Effect of coadministration of parenteral multivitamins with lipid emulsion on lung remodeling in an animal model of total parenteral nutrition

Exposure of parenteral multivitamin solutions (MVP) to ambient light generates peroxides and vitamin loss, and induces initiation of fibrosis and a reduced alveolar count in an animal model of total parenteral nutrition (TPN). Adding MVP to the lipid moiety of TPN prevents lipid peroxidation and vitamin loss. The aim of the study was to compare modes of delivery of MVP on lung procollagen mRNA and alveolar counts. Three-day-old guinea pig pups were infused continuously with one of three intravenous solutions: 1) control dextrose; 2) AA + MVP MVP given with the dextrose+ amino-acid moiety, in a "piggyback" setup with a lipid emulsion mixed close to the infusion site; and 3) LIP + MVP - same as AA + MVP, except that MVP is given with the lipid emulsion. After 4 days, lungs were prepared for alveolar count (intercept technique) and for quantification of the procollagen/beta-actin mRNA ratio (initial step of fibrosis). Data were compared by ANOVA. The procollagen mRNA was lower (P < 0.05) in animals receiving LIP + MVP than those with AA + MVP But the two modes of admixture of MVP had the same effect on the alveolar counts, which were lower (P < 0.01) than controls. The mode of delivery of TPN affects lung remodeling.
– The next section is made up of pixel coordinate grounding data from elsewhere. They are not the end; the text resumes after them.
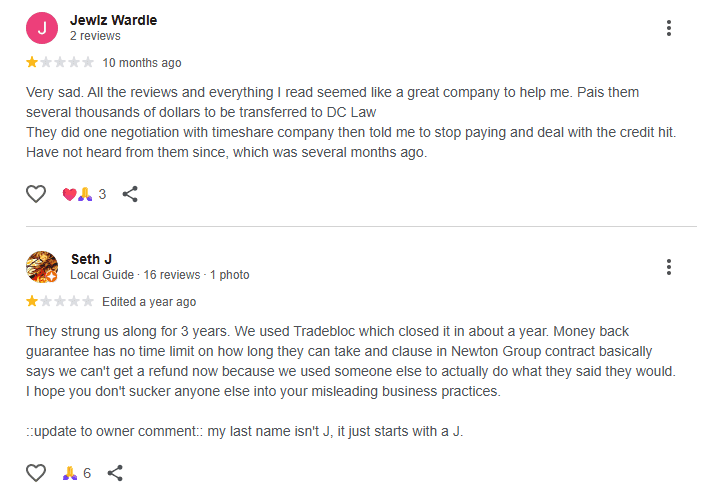Click Jewlz Wardle's '2 reviews' text
Image resolution: width=726 pixels, height=489 pixels.
coord(95,36)
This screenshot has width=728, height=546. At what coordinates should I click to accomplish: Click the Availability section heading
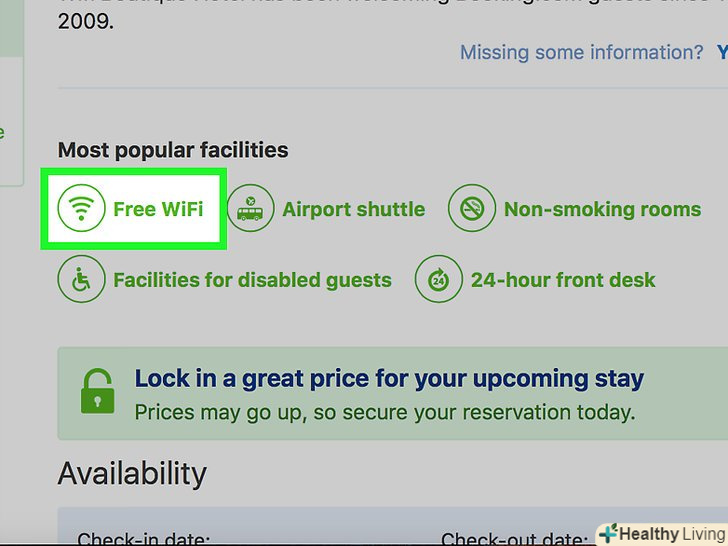(132, 473)
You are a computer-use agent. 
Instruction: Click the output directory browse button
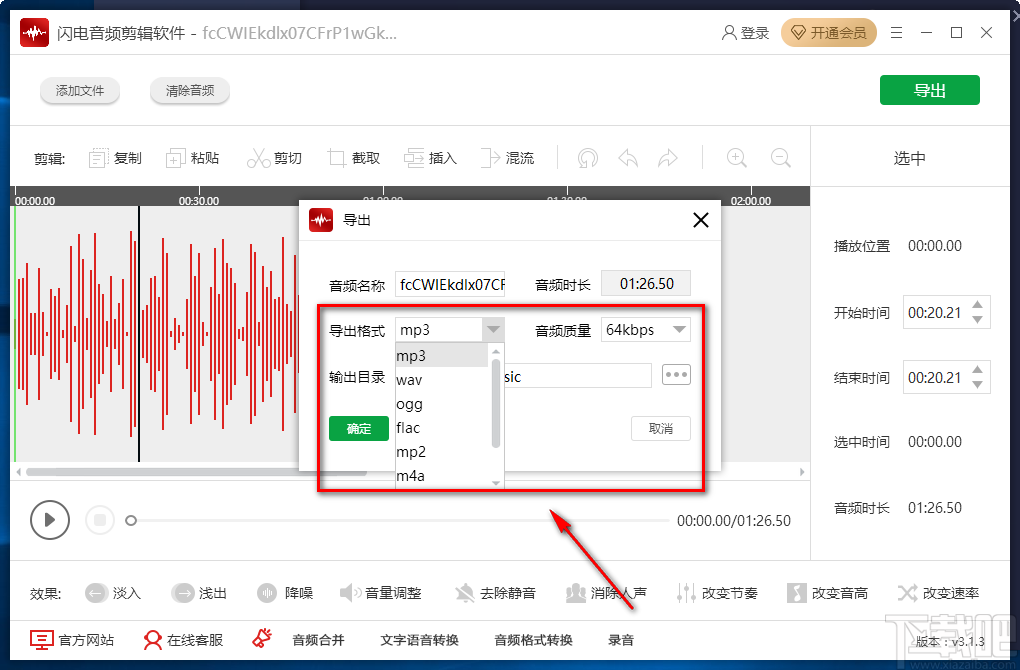pyautogui.click(x=676, y=374)
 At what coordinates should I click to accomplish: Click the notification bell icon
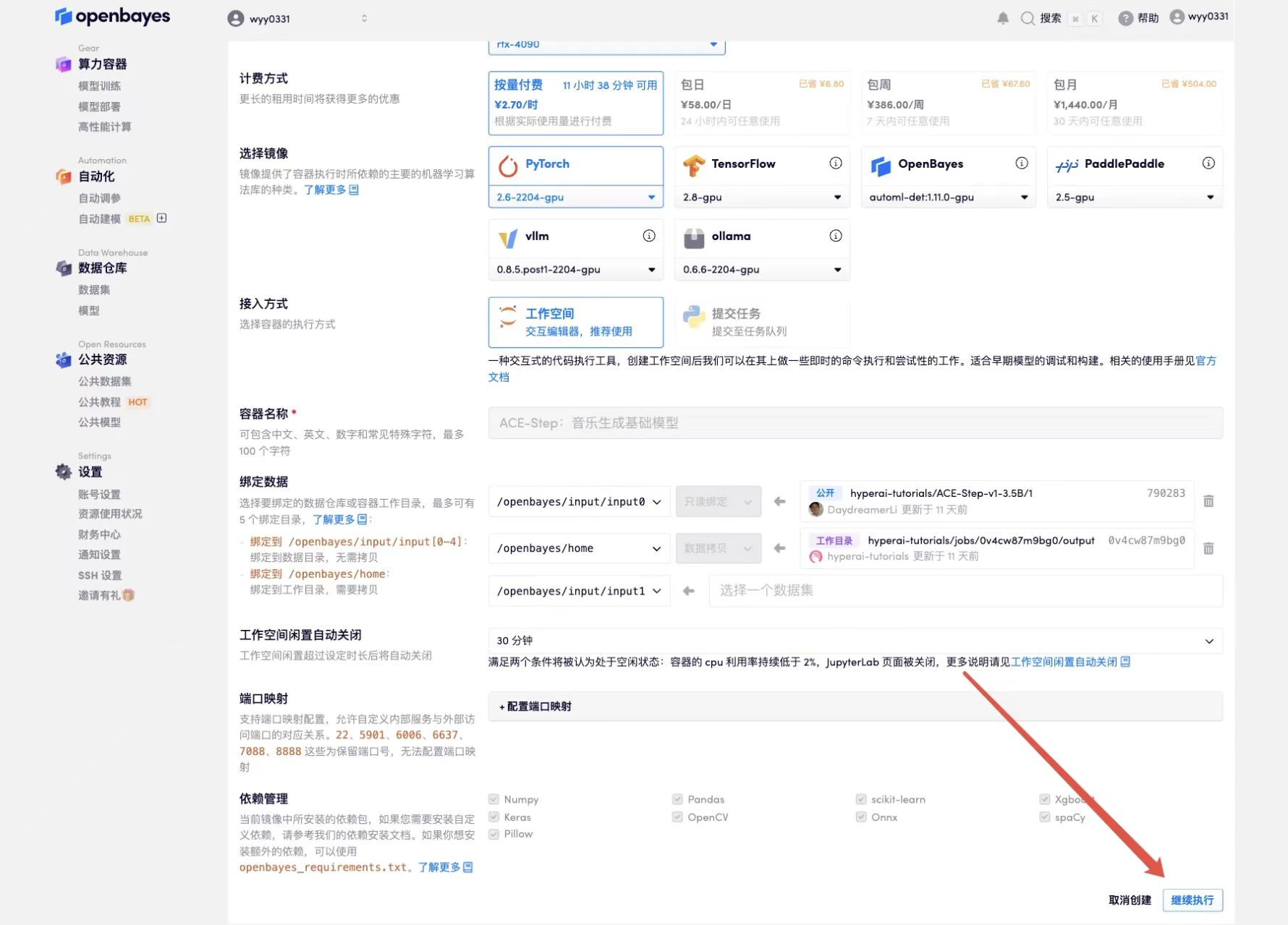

Although LIP + MVP protects against the initiation of lung fibrosis, the absence of a beneficial effect on alveolar counts suggests that these features of lung remodeling are not caused by a unique component of TPN. Specific roles of peroxides, components of MVP and light exposure on lung remodeling need to be explored before LIP + MVP can be recommended as an alternative mode of parenteral vitamin delivery. (c) 2005 Wiley-Liss, Inc.